Funny Beer Quotes

"All right, brain, I don't like you and you don't like me - so let's just do this and I'll get back to killing you with beer."
- Homer Simpson

"Beer is proof that God loves us and wants us to be happy."
- Benjamin Franklin

"Milk is for babies. When you grow up you have to drink beer."
- Arnold Schwarzenegger

"Give me a woman who loves beer and I will conquer the world."
- Kaiser Wilhelm

"I would kill everyone in this room for a drop of sweet beer."
- Homer Simpson

"If you ever reach total enlightenment while drinking beer, I bet it makes beer shoot out your nose."
- Jack Handy

"Not all chemicals are bad. Without chemicals such as hydrogen and oxygen, for example, there would be no way to make water, a vital ingredient in beer."
- Dave Barry

"You can't be a real country unless you have a beer and an airline - it helps if you have some kind of a football team, or some nuclear weapons, but at the very least you need a beer."
- Frank Zappa

"Son, a woman is like a beer. They smell good, they look good, you'd step over your own mother just to get one! But you can't stop at one.

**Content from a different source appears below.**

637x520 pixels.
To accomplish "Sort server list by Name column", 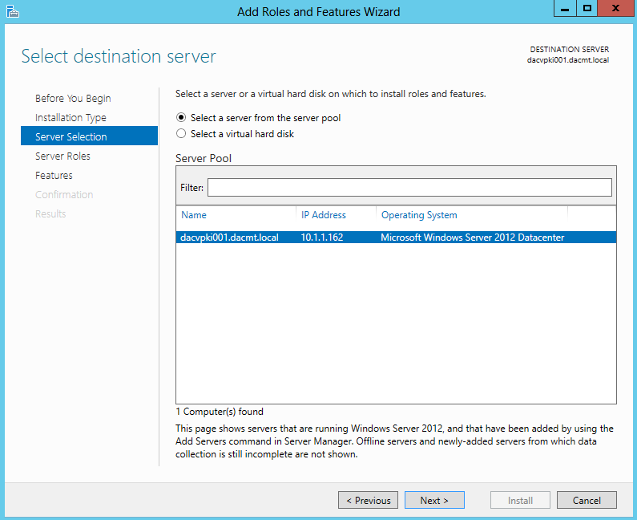I will 194,215.
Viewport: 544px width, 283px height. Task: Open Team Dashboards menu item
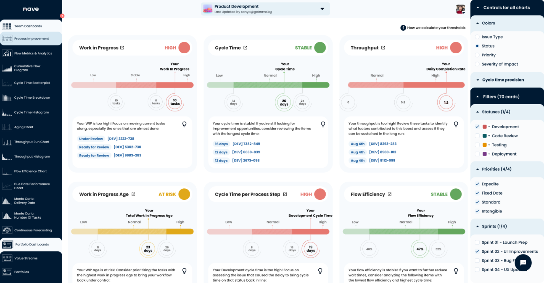click(28, 26)
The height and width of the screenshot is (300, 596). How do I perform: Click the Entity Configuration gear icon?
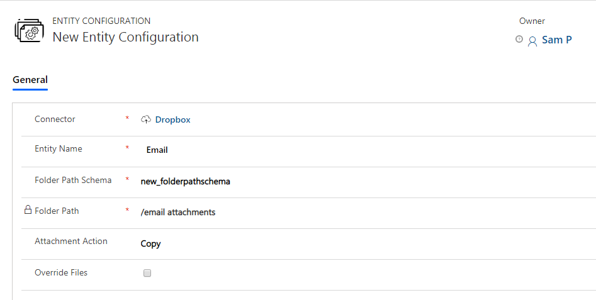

You wanna drink another woman!"
- Homer Simpson

"Without question, the greatest invention in the history of mankind is beer. Oh, I grant you that the wheel was also a fine invention, but the wheel does not go nearly as well with pizza."
- Dave Barry

"Pretty women make us BUY beer. Ugly women make us DRINK beer."
- Ed O'Neill

"Beauty lies in the hands of the beer holder."